- **Work required**:
Please return exactly the line that contains "At what coordinates" and every line after it, through the last line of the records below, with no pictures.

- **Source material**:
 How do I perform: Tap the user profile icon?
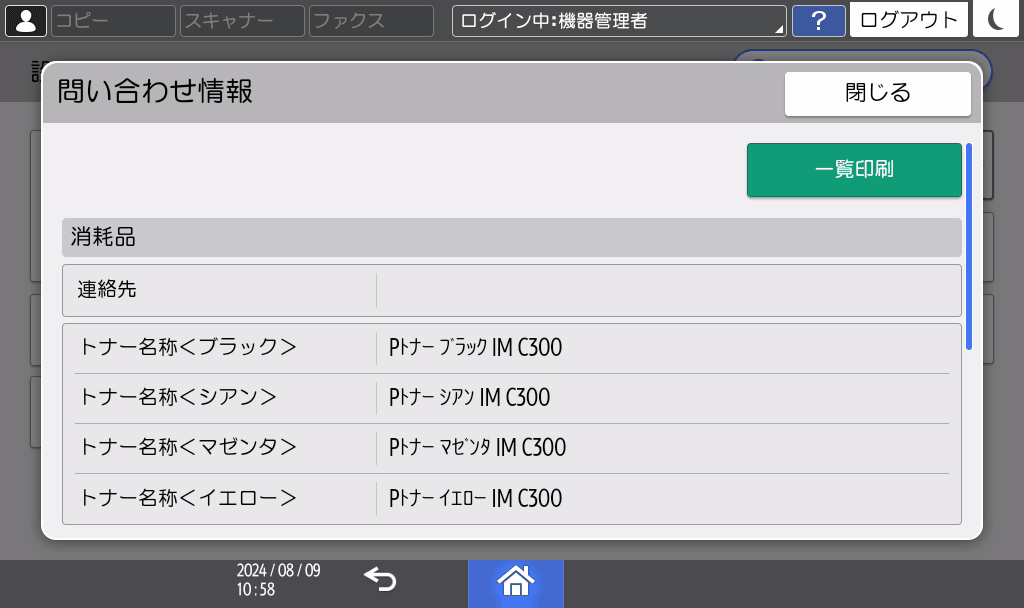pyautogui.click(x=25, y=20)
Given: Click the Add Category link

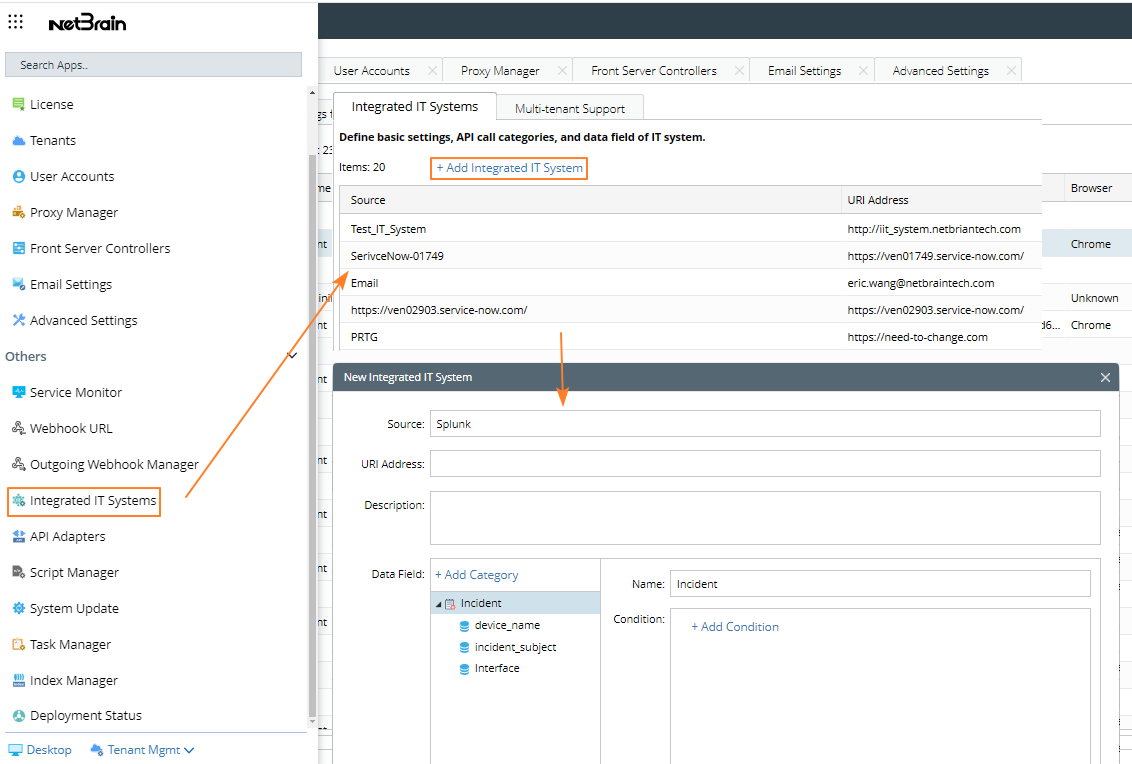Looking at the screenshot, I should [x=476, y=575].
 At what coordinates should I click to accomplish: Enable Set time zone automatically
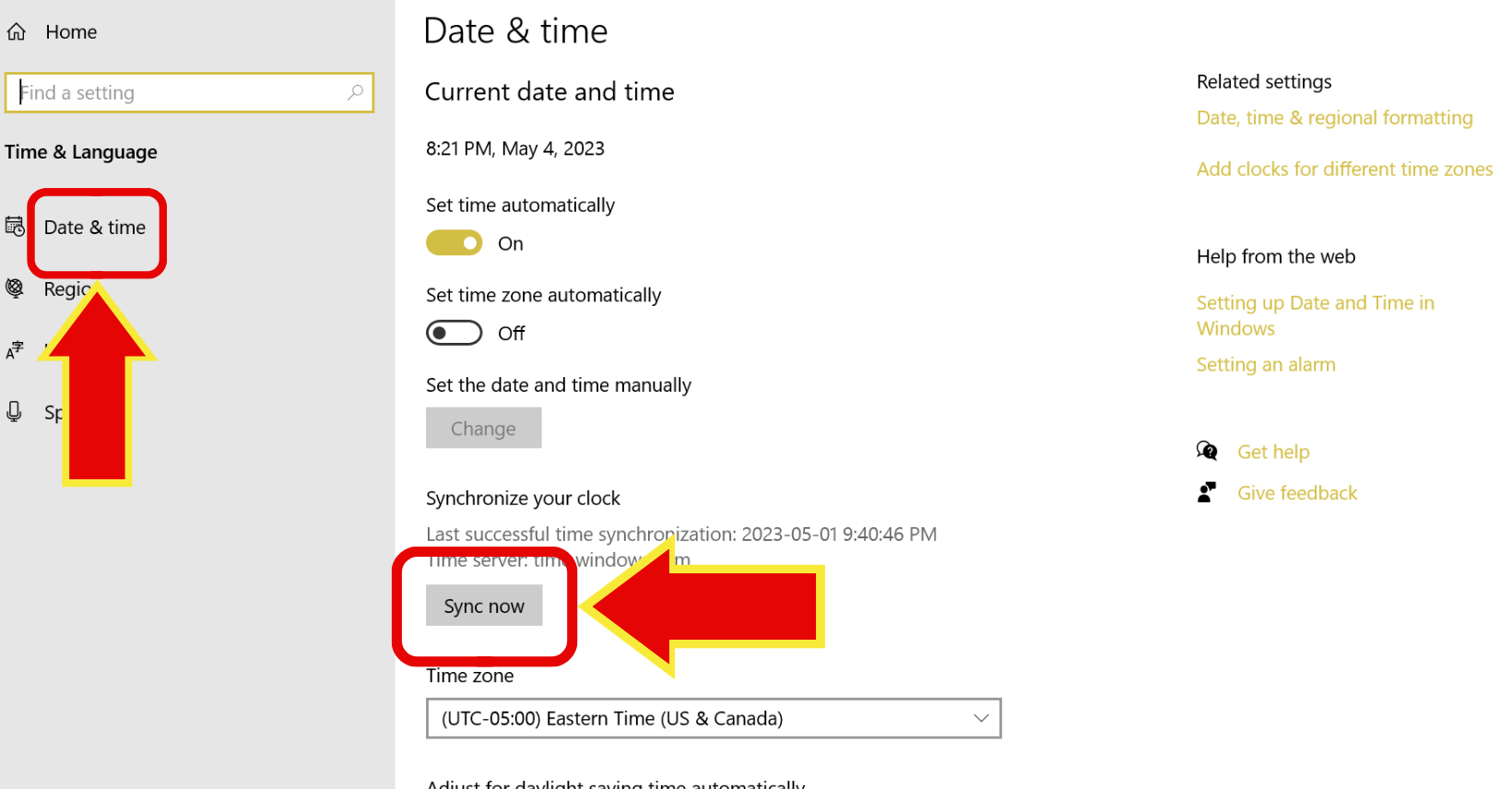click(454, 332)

- **Problem solution**:
 At what coordinates should I click to accomplish: Enable Set time zone automatically
click(454, 332)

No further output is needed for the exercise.